> _TASK DETAILS_: Pictures aside, quote the whole listing exactly.
Start of DATA IN THIS EXERCISE
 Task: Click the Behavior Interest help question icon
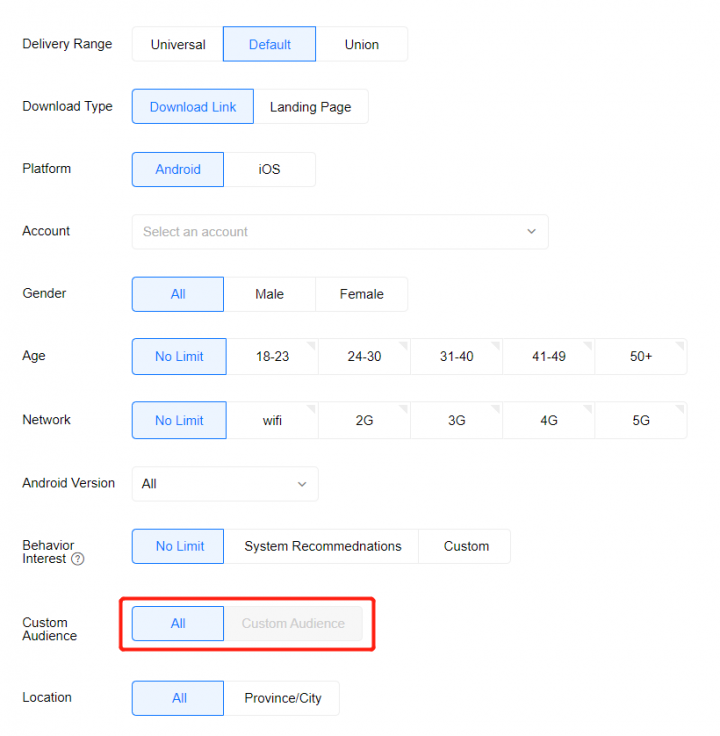click(x=78, y=559)
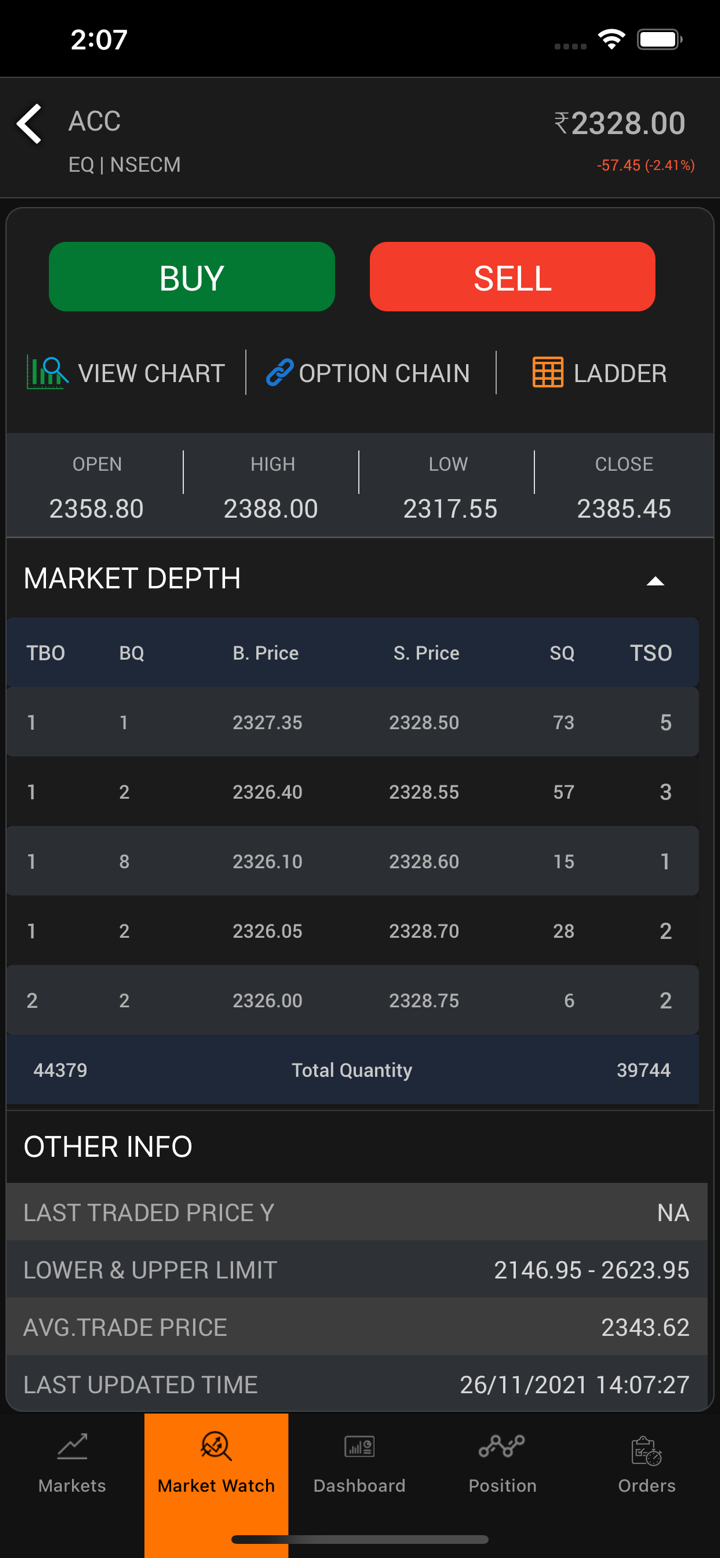This screenshot has height=1558, width=720.
Task: Tap the ACC stock name header
Action: coord(95,121)
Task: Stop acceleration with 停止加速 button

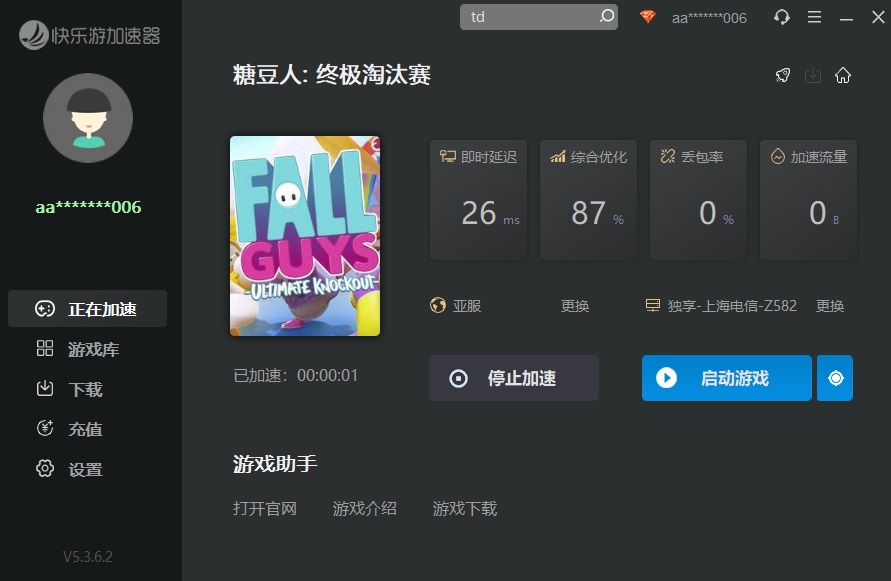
End of DATA IN THIS EXERCISE
> _ANSWER BOX_:
 Task: Click the Behavior Interest help question icon
click(x=78, y=559)
This screenshot has height=1558, width=720.
Task: Tap the ACC stock name header
Action: coord(95,121)
Task: Stop acceleration with 停止加速 button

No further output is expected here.